DIANO MARINA – INDAGATI CHIAPPORI E MANITTA PER TURBATIVA D’ASTA, “PREZZI DI FAVORE” PER LAVORI PRIVATI / I DETTAGLI

Chiappori avrebbe goduto del lavoro della ditta “Il Cammino”, la stessa che si è aggiudicata l’appalto per il verde orizzontale, per sistemare alcuni arbusti presenti nel suo campeggio di Cervo ad “un prezzo non congruo”.

di Gabriele Piccardo

Chiappori Manitta
Diano Marina – Prezzi di favore dalle ditte appaltatrici del Comune per lavori “privati”. È questo il teorema accusatorio del sostituto Procuratore Alessandro Bogliolo che ha notificato due avvisi di garanzia, uno al sindaco di Diano Marina, Giacomo Chiappori e l’altro all’ex assessore Bruno Manitta con l’accusa di turbativa d’asta. Secondo gli accertamenti eseguiti dalla squadra mobile di Imperia, Chiappori avrebbe goduto del lavoro della ditta “Il Cammino”, la stessa che si è aggiudicata l’appalto per il verde orizzontale, per sistemare alcuni arbusti presenti nel suo campeggio di Cervo ad “un prezzo non congruo”.

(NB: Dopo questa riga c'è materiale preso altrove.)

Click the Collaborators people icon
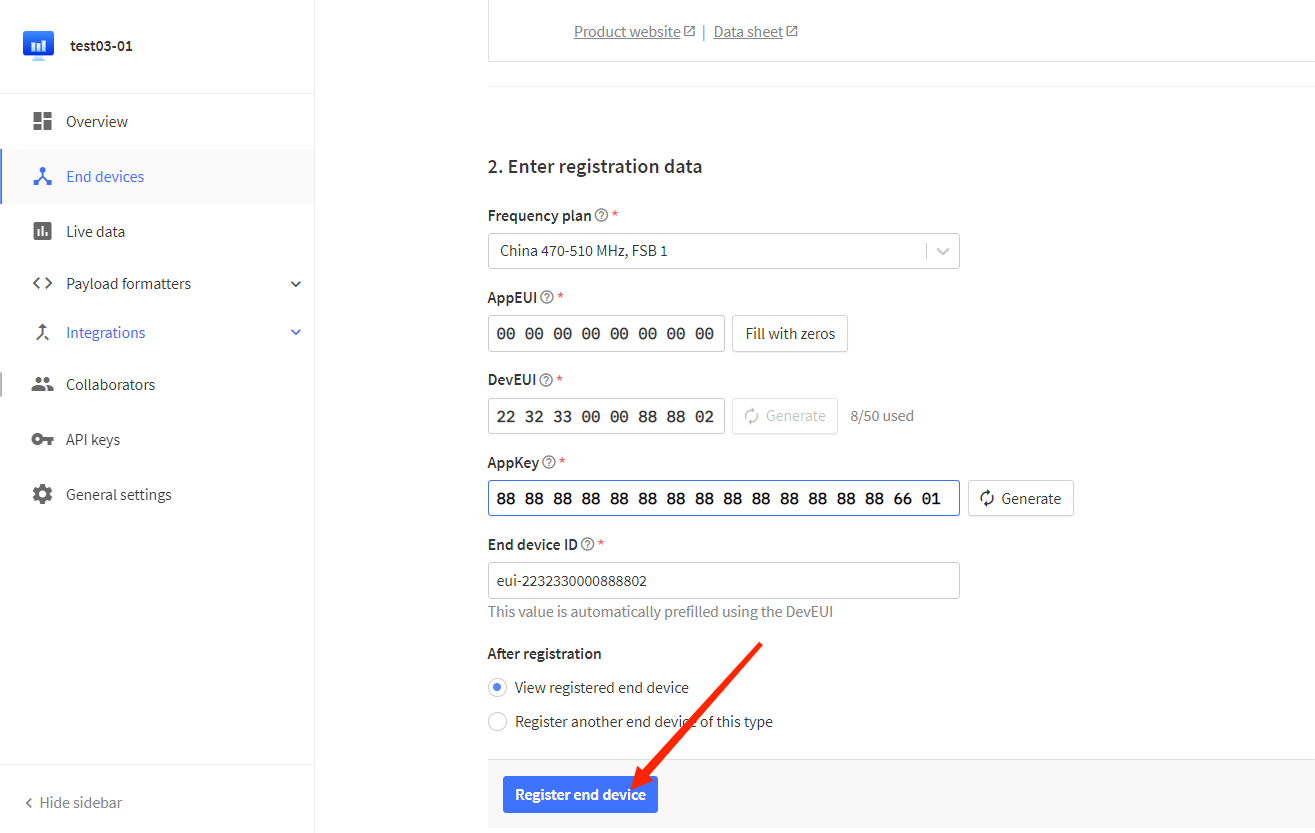The height and width of the screenshot is (833, 1315). click(x=42, y=385)
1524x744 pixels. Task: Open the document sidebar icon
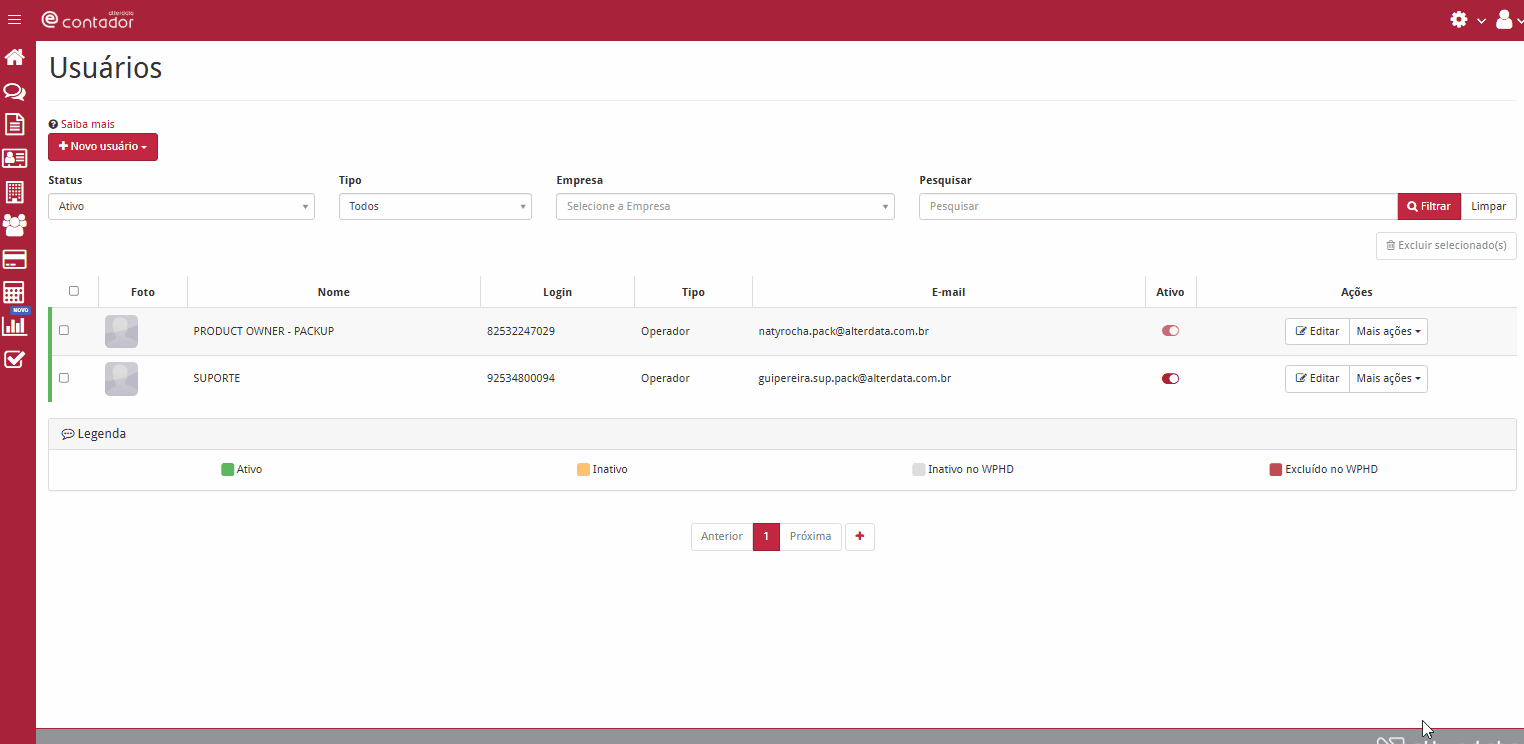pos(14,124)
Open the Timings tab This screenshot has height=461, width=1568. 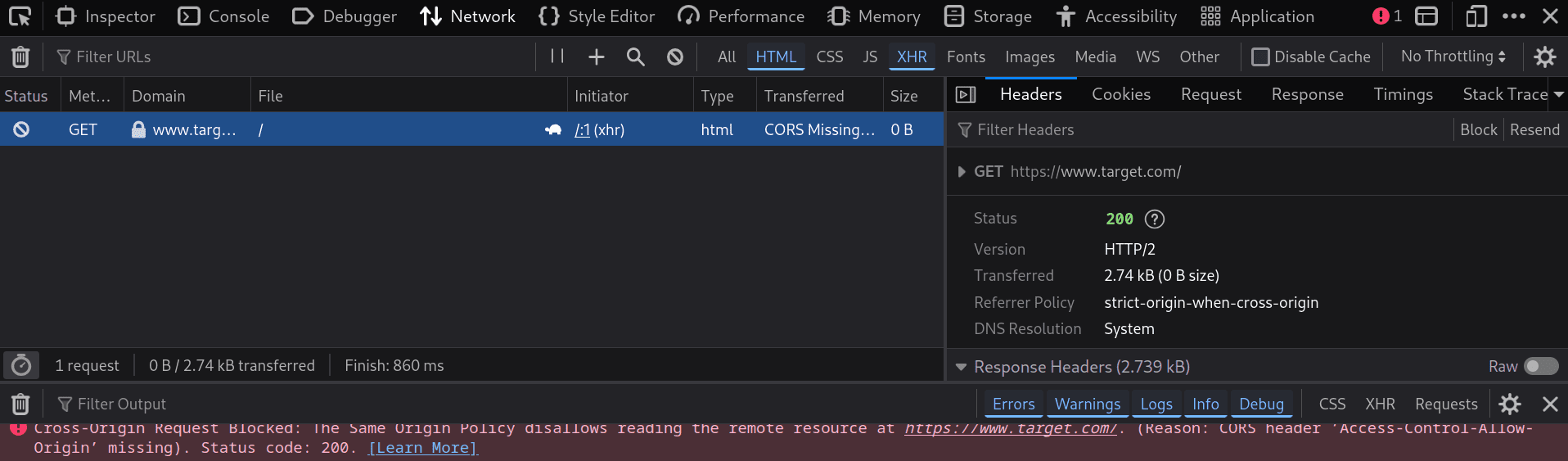(1403, 95)
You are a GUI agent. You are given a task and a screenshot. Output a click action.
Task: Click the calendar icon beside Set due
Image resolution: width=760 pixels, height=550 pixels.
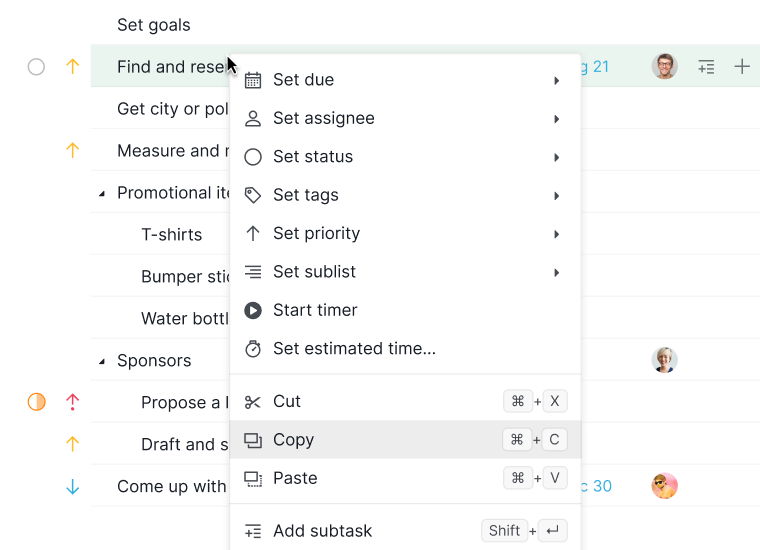click(253, 80)
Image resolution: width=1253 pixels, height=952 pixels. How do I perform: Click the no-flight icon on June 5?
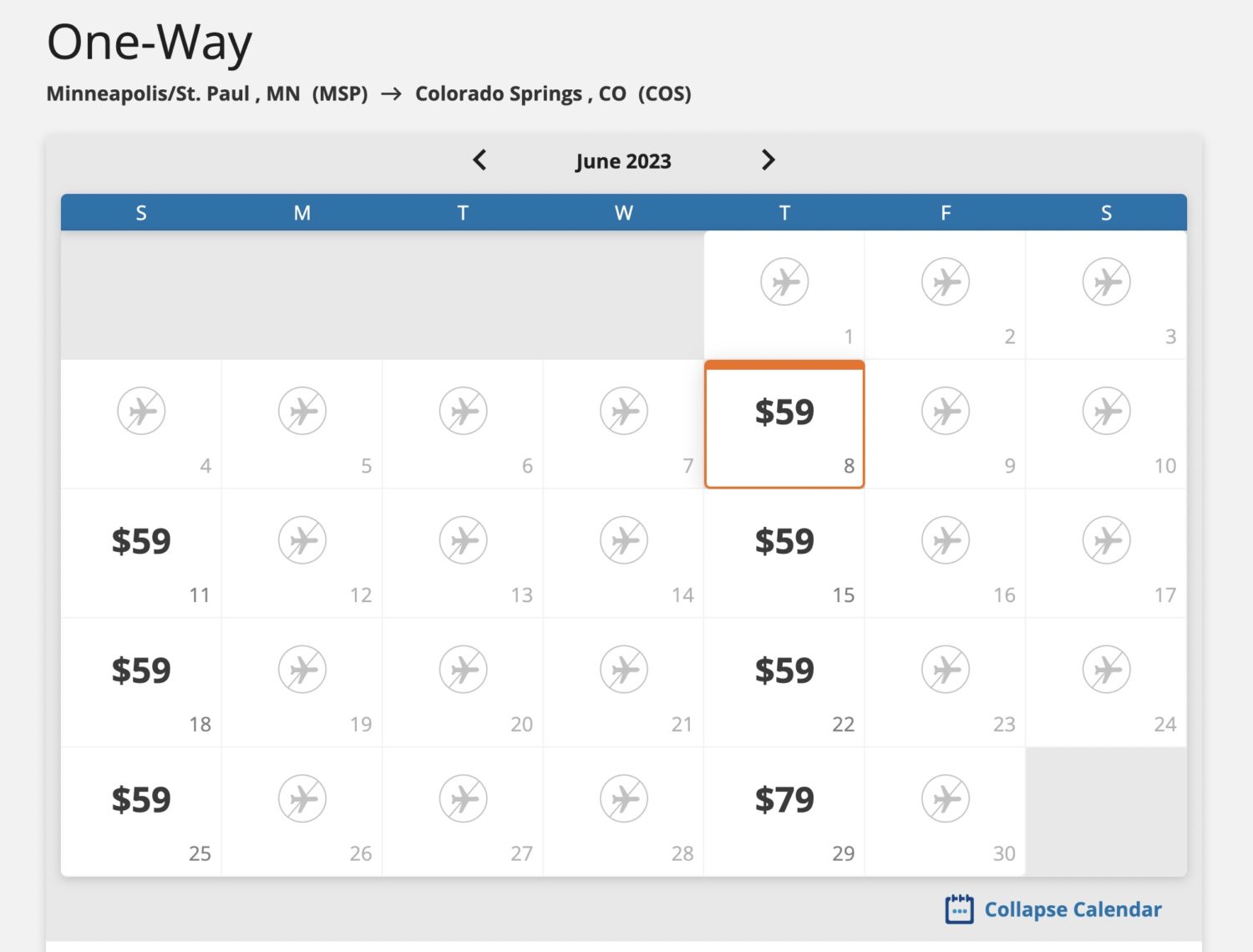(302, 411)
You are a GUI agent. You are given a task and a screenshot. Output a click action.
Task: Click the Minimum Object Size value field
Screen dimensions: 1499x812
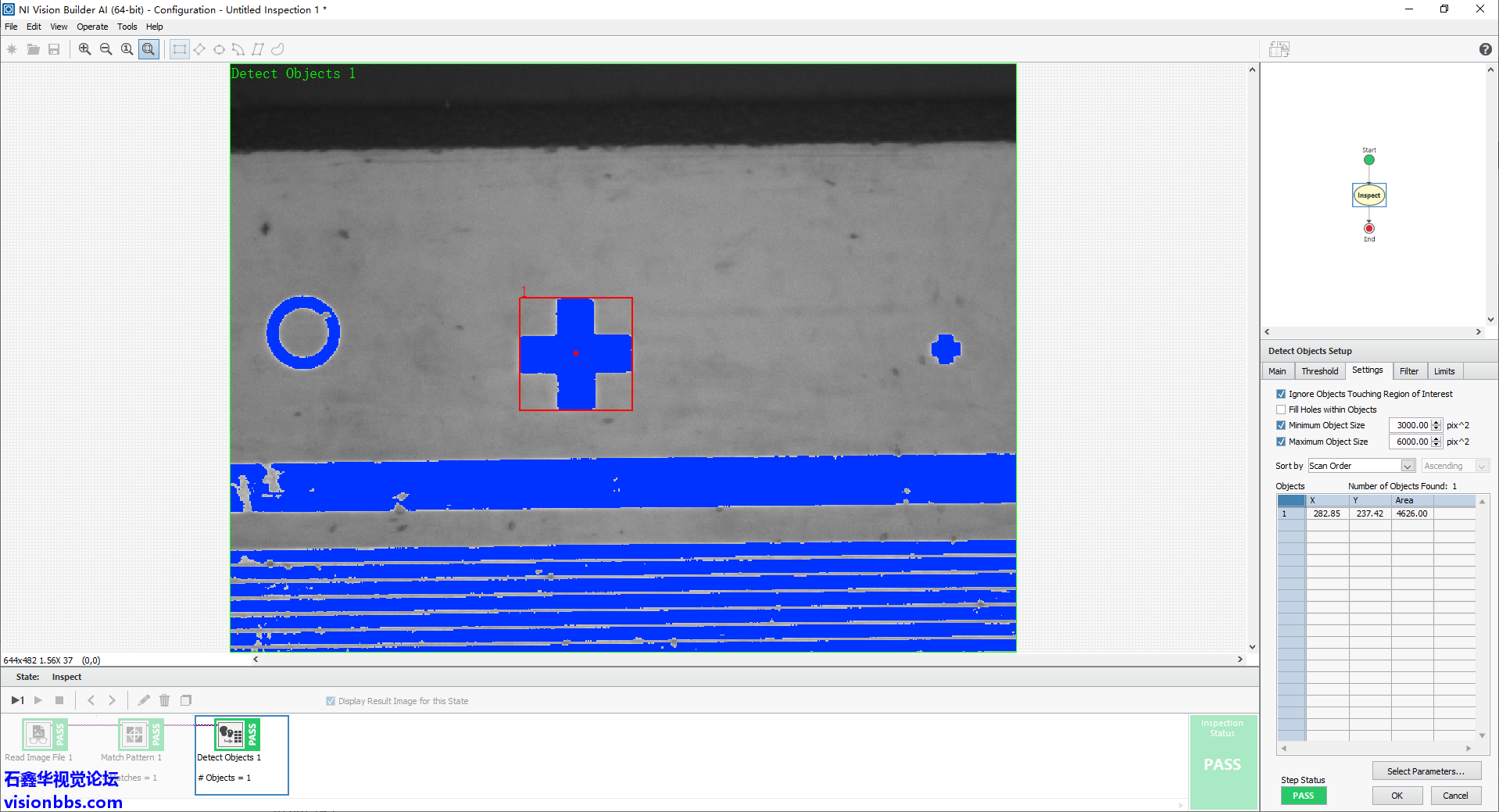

Secondo la perizia eseguita, per la Procura, da un agronomo i lavori sarebbero dovuti costare circa 700 euro in più di quanto pagato da Chiappori (1100 euro, ndr).
Stessa accusa per l’ex assessore Manitta che avrebbe pagato meno di quanto ipotizzato dalla Procura per lo smaltimento di alcune lastre di amianto presenti nel suo magazzino da parte di una ditta fornitrice del Comune. Entrambi gli amministratori respingono ogni addebito e si dicono pronti a dimostrare la bontà delle loro azioni.